_Предоставленный текст_:
#####

[Запись Ивана Алексеевича:]
15 сент. н. с. 21 г.
Нынче в 3 уезжаем из Висбадена. А какая погода! Дрозды в лесу, в тишине — как в России.
Быстрая начальственная походка начальников станций.
[Из записей Веры Николаевны:]
2/15 сентября.
[…] Обед, прощанье, проводы, и мы в автомобиле летим на вокзал. Провожает нас Злобин. […]
Ехать приятно. Часто путь идет вдоль Рейна, мимо городков, иногда вырастают горы. Но таможни отравили все. […] тащут всех на вокзал в таможенное отделение, теснота, давка, все нервничают, волнуются. […]
3/16 сентября. [Страсбург. — М. Г.]
Комната тихая […] Встали рано. Отправились в собор, слушали орган. […] Проехали к открытому мосту, немного видели город. Есть старинные утолки. […] Ян так устал, что решил на последние деньги ехать в первом классе. […]
10/23 сентября.
Были у Куприных. […]
11/24 сентября.
[…] Вечером у Аргутинских. […] Позднее пришли Дягилев с Бакстом. […] Дягилев — барин. Он, так же, как и Бакст, не страдает от беженства, а потому очень свободен, уверен в себе и не раздражен.

#####

_Записи из набора данных_:
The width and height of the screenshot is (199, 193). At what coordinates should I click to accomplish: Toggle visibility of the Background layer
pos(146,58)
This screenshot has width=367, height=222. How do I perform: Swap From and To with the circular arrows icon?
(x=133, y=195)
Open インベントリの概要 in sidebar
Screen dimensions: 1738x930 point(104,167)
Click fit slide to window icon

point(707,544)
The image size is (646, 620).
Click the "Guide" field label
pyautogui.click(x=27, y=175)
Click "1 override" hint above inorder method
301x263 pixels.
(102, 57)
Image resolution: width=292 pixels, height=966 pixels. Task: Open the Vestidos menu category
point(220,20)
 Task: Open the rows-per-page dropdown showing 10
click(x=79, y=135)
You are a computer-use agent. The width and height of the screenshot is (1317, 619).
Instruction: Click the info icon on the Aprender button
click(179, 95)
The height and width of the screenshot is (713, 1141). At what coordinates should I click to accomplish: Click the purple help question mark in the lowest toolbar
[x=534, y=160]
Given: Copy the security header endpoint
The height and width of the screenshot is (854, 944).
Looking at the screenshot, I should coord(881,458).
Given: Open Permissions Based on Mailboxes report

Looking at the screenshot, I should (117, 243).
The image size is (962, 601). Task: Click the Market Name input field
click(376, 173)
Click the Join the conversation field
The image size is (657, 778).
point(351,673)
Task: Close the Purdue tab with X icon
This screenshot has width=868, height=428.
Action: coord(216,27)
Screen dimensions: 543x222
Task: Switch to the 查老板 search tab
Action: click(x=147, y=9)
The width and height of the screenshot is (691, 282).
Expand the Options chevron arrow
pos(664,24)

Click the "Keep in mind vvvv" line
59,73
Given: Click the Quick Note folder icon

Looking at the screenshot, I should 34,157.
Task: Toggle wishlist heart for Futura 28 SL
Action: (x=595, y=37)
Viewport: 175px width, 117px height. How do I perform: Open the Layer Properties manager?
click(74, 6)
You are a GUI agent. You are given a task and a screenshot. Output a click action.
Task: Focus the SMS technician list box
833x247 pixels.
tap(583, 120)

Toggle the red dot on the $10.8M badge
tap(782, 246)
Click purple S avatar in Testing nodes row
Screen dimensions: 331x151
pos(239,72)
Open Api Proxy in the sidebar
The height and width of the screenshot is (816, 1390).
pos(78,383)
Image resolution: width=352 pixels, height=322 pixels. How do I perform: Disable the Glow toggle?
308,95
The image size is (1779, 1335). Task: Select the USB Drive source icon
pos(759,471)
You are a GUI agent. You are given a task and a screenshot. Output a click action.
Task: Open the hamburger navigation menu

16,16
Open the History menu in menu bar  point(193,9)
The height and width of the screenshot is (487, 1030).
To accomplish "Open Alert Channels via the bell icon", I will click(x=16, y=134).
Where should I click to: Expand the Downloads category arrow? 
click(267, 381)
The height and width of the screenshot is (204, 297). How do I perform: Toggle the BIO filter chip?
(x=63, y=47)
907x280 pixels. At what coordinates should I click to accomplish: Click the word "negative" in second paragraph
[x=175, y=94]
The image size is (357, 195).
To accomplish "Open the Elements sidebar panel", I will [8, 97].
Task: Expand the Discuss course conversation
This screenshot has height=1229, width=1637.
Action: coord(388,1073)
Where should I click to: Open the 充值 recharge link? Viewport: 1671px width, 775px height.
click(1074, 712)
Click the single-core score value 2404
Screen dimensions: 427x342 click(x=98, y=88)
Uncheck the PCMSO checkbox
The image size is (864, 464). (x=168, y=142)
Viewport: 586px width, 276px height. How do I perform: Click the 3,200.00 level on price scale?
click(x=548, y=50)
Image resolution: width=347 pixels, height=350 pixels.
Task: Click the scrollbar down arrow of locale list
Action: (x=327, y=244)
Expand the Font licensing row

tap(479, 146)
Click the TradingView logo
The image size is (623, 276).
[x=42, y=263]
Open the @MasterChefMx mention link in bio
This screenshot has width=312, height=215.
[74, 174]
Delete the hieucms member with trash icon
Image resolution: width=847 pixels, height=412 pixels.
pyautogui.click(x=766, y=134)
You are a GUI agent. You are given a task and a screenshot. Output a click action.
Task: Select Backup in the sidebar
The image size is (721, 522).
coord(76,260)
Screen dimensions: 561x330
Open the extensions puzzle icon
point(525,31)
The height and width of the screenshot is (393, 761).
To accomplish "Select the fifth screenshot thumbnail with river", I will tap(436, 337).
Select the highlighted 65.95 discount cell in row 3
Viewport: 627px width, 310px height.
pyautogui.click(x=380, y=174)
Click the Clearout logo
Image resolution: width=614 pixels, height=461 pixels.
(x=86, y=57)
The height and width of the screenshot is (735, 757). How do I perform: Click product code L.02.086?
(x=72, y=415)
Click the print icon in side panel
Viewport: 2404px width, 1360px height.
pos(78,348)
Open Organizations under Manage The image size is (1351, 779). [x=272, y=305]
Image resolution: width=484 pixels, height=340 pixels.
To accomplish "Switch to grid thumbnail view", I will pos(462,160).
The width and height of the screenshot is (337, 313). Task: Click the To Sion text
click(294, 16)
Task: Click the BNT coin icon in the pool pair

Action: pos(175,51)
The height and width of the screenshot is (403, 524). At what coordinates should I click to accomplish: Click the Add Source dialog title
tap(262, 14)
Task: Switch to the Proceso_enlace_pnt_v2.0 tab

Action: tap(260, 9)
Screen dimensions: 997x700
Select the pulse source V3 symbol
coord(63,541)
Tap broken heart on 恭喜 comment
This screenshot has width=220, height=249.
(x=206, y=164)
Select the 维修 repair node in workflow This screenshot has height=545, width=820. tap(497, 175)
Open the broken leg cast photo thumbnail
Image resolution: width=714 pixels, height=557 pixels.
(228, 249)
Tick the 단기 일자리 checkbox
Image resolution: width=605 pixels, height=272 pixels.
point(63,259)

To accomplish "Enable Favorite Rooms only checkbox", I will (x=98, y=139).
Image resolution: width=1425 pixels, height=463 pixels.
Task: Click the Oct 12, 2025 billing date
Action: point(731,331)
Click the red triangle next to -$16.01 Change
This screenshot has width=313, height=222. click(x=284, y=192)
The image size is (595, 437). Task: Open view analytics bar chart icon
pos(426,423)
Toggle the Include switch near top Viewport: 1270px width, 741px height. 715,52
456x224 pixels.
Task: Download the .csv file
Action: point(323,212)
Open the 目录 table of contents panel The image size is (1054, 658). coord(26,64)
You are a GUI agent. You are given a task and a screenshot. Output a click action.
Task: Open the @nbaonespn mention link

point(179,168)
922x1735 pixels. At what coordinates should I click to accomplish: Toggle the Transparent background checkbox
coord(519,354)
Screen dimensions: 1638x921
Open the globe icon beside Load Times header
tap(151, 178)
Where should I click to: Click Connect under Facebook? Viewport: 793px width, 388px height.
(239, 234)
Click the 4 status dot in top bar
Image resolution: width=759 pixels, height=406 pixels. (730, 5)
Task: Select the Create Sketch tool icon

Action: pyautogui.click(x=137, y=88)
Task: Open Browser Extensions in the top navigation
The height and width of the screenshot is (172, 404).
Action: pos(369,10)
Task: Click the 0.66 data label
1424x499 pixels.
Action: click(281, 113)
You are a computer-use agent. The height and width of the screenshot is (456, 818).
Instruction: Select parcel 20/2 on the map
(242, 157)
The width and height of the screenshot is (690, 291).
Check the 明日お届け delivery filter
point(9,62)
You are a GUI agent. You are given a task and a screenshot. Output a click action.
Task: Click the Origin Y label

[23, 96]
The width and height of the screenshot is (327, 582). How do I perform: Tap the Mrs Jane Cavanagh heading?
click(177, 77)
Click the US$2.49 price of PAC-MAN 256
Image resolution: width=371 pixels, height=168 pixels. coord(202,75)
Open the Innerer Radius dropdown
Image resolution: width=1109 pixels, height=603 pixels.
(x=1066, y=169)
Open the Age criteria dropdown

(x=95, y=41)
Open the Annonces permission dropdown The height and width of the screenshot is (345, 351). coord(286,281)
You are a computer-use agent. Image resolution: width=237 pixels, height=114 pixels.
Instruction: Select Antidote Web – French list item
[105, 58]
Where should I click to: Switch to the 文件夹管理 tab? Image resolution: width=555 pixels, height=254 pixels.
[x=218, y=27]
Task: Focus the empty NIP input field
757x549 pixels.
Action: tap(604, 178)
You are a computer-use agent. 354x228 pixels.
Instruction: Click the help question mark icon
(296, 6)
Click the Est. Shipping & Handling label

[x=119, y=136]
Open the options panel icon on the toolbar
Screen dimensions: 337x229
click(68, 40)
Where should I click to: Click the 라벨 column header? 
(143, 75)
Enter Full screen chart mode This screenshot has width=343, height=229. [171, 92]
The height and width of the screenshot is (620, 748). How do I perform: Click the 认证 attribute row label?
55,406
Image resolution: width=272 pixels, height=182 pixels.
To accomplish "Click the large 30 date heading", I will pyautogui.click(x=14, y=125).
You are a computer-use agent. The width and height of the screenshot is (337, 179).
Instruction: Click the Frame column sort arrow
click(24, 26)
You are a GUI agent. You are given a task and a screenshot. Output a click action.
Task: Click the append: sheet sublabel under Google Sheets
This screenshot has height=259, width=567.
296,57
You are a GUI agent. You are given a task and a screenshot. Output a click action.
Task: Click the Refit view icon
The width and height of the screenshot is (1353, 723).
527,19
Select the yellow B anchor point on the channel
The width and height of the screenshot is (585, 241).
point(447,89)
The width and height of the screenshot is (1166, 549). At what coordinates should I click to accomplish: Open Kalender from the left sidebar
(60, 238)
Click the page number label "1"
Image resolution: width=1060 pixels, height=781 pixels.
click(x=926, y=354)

#####

_Задание A_: Кто, согласно тексту о поездке из Висбадена, провожал уезжающих на вокзал?
_Задание B_: Перепишите записи, начиная с самой первой строки и заканчивая строкой, где стоит «Screen dimensions: 1738x930 point(104,167)», и замените в них «sidebar» на «side panel». Всё остальное оставьте без изменений.
Текст и записи никак не связаны друг с другом.

_Правильный ответ A_: Их провожал Злобин.

_Правильный ответ B_:
The width and height of the screenshot is (199, 193). At what coordinates should I click to accomplish: Toggle visibility of the Background layer
pos(146,58)
This screenshot has width=367, height=222. How do I perform: Swap From and To with the circular arrows icon?
(x=133, y=195)
Open インベントリの概要 in side panel
Screen dimensions: 1738x930 point(104,167)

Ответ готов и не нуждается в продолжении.